**ABOUT THIS EXERCISE**
Reproduce, word for word, all of the records; the pictures stay out.

*** Opening EXTRACTED RECORDS ***

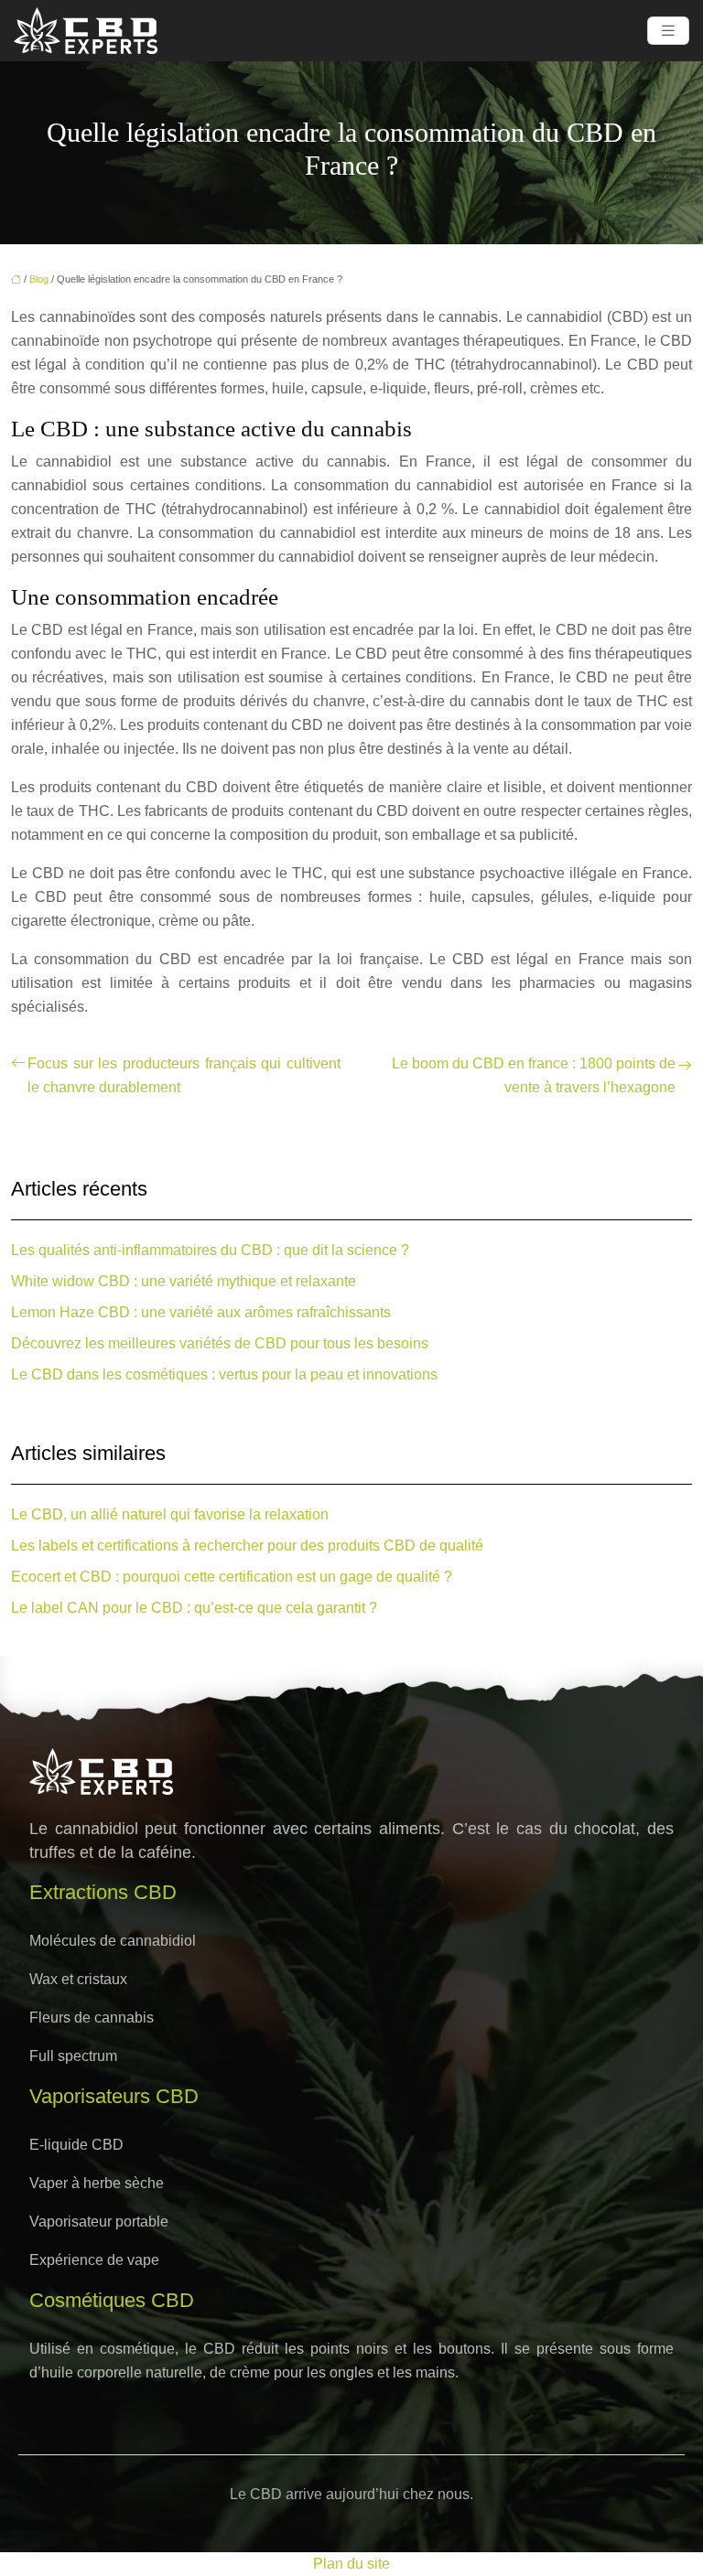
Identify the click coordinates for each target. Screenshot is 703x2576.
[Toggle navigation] (668, 30)
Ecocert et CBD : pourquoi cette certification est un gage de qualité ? (231, 1576)
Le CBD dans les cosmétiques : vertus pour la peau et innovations (224, 1374)
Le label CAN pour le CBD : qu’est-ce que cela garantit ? (194, 1607)
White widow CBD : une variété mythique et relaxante (183, 1281)
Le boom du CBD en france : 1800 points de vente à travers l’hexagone (534, 1075)
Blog (39, 279)
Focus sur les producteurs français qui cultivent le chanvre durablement (184, 1075)
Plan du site (351, 2563)
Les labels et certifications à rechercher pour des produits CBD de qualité (247, 1545)
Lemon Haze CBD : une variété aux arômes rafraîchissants (201, 1312)
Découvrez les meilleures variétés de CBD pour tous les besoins (219, 1343)
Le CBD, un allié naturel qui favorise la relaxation (170, 1514)
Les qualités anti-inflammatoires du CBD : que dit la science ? (210, 1250)
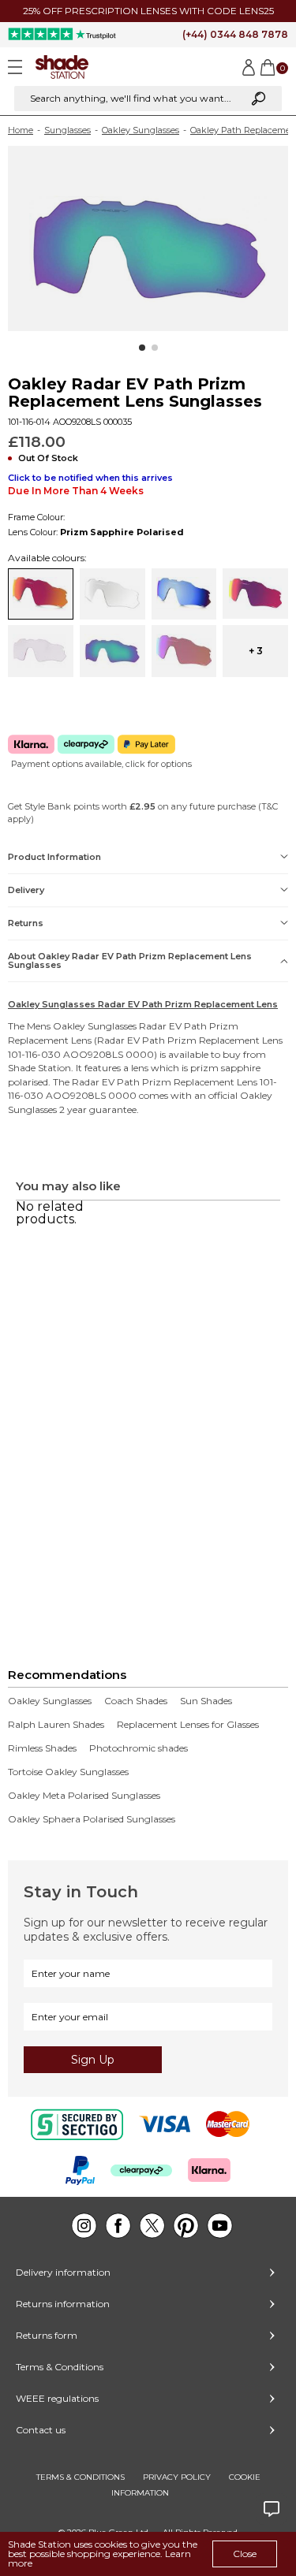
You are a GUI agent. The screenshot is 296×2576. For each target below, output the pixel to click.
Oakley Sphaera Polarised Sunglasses (91, 1819)
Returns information (63, 2304)
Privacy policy (177, 2477)
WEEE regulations (57, 2398)
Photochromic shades (138, 1748)
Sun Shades (206, 1701)
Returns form (46, 2335)
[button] (142, 347)
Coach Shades (135, 1701)
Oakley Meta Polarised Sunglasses (84, 1795)
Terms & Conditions (59, 2367)
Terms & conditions (80, 2477)
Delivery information (63, 2272)
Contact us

*** Closing EXTRACTED RECORDS ***

**PROBLEM SOLUTION**
Identify the click coordinates for each target. Screenshot is 703x2576.
[Toggle navigation] (668, 30)
Ecocert et CBD : pourquoi cette certification est un gage de qualité ? (231, 1576)
Le CBD dans les cosmétiques : vertus pour la peau et innovations (224, 1374)
Le label CAN pour le CBD : qu’est-ce que cela garantit ? (194, 1607)
White widow CBD : une variété mythique et relaxante (183, 1281)
Le boom du CBD en france : 1800 points de vente à travers l’hexagone (534, 1075)
Blog (39, 279)
Focus sur les producteurs français qui cultivent le chanvre durablement (184, 1075)
Plan du site (351, 2563)
Les labels et certifications à rechercher pour des produits CBD de qualité (247, 1545)
Lemon Haze CBD : une variété aux arômes rafraîchissants (201, 1312)
Découvrez les meilleures variétés de CBD pour tous les besoins (219, 1343)
Le CBD, un allié naturel qui favorise la relaxation (170, 1514)
Les qualités anti-inflammatoires du CBD : que dit la science ? (210, 1250)
You are a GUI agent. The screenshot is 296×2576. For each target below, output the pixel to click.
Oakley Sphaera Polarised Sunglasses (91, 1819)
Returns information (63, 2304)
Privacy policy (177, 2477)
WEEE regulations (57, 2398)
Photochromic shades (138, 1748)
Sun Shades (206, 1701)
Returns form (46, 2335)
[button] (142, 347)
Coach Shades (135, 1701)
Oakley Meta Polarised Sunglasses (84, 1795)
Terms & Conditions (59, 2367)
Terms & conditions (80, 2477)
Delivery information (63, 2272)
Contact us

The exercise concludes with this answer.